We have long believed that societies can provide the topical expertise that is essential for effective peer review and are proud to have worked with the Microbiology Society, the Genetics Society of America (GSA), the American Institute of Aeronautics and Astronautics (AIAA), the American Water Works Association (AWWA), International Ocean Discovery Program (IODP), the Association of European University Presses (AEUP), the Society for Scholarly Publishing (SSP) and the Association of Learned and Professional Society Publishers (ALPSP).
University Presses and library publishing are also hubs of innovation and are some of our main customers. We have greatly enjoyed working with University College London (UCL) Press, Amsterdam University Press, Wits University Press, University of South Africa (UNISA) Press, Buckingham University Press, Michigan Publishing, Radboud University Press, Edinburgh University Press, Leiden University Press, University of Westminster Press, University of Maribor Press, The Rachel Carson Center at University of Munich, Germany, Sunway University Press, Marine Corps University Press, Abubakar Tafawa Balewa University in Bauchi Nigeria, Huddersfield University Press, Liverpool University Press, Vilnius University Press, Bristol University Press, UUM Press, University of Technology Sydney (UTS), Jülich Research Center, Humboldt University Berlin, Tsinghua University, Ocean University of China, Paul Drude Institute Berlin.

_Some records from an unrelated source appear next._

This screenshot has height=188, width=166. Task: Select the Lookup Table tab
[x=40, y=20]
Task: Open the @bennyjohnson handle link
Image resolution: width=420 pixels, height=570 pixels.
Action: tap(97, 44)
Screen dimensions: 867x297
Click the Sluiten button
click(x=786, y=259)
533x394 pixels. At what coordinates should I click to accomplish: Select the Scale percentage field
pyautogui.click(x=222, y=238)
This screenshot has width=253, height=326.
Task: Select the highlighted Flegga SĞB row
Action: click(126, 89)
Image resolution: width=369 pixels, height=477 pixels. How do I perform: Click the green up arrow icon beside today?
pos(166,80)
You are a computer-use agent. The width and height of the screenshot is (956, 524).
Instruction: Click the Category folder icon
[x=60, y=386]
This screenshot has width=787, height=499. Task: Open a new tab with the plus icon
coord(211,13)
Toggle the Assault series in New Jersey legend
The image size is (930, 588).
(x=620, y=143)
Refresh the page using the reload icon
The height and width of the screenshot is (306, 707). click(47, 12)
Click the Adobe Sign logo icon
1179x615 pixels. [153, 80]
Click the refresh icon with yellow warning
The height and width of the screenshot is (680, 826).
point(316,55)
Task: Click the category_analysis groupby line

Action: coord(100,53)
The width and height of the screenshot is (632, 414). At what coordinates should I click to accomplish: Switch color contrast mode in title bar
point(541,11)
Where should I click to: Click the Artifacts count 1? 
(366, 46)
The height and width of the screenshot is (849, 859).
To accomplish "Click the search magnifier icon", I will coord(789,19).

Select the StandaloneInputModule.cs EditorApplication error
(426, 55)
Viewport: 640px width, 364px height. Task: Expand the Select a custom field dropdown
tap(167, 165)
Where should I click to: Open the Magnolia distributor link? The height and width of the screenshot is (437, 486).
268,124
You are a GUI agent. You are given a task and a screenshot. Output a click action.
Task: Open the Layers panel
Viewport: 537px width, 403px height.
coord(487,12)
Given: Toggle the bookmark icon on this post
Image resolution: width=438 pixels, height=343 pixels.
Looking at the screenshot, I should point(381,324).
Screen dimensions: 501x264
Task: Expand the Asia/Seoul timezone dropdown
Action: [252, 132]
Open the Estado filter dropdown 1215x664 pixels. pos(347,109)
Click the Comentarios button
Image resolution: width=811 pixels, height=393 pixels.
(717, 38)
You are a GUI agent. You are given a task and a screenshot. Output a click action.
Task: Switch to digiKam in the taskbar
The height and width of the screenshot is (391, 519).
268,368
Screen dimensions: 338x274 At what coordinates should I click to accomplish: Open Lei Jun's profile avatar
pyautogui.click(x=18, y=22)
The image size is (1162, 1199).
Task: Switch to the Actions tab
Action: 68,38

ScienceOpen would not be able to ride the wave of adapting to such a rapidly changing digital environment without the assistance of all the editors and researchers who use our tools and services to support scholarly conversation and the promotion of academic excellence. We would like to express our heartfelt gratitude to all our editors who engage various researcher communities on our platform. Researcher collections on ScienceOpen cover various disciplines, ranging from research on Ticks and tick-borne pathogens by Agustín Estrada Peña, to Renewable Energy by Christoph von Friedeburg, Point-of-Care Testing for Infectious Diseases, and the role of the bacterium Helicobacter pylori in gastritis and peptic ulcer disease by Nobel Prize Laureate in Physiology and Medicine Barry Marshall.
I would like to personally thank each and every partner, customer, editor and member of ScienceOpen – everyone who gave us a chance, gave us some feedback and helped us to grow.
I hope you will continue to support us as we embark on the next decade of Open Science with ScienceOpen. Cheers!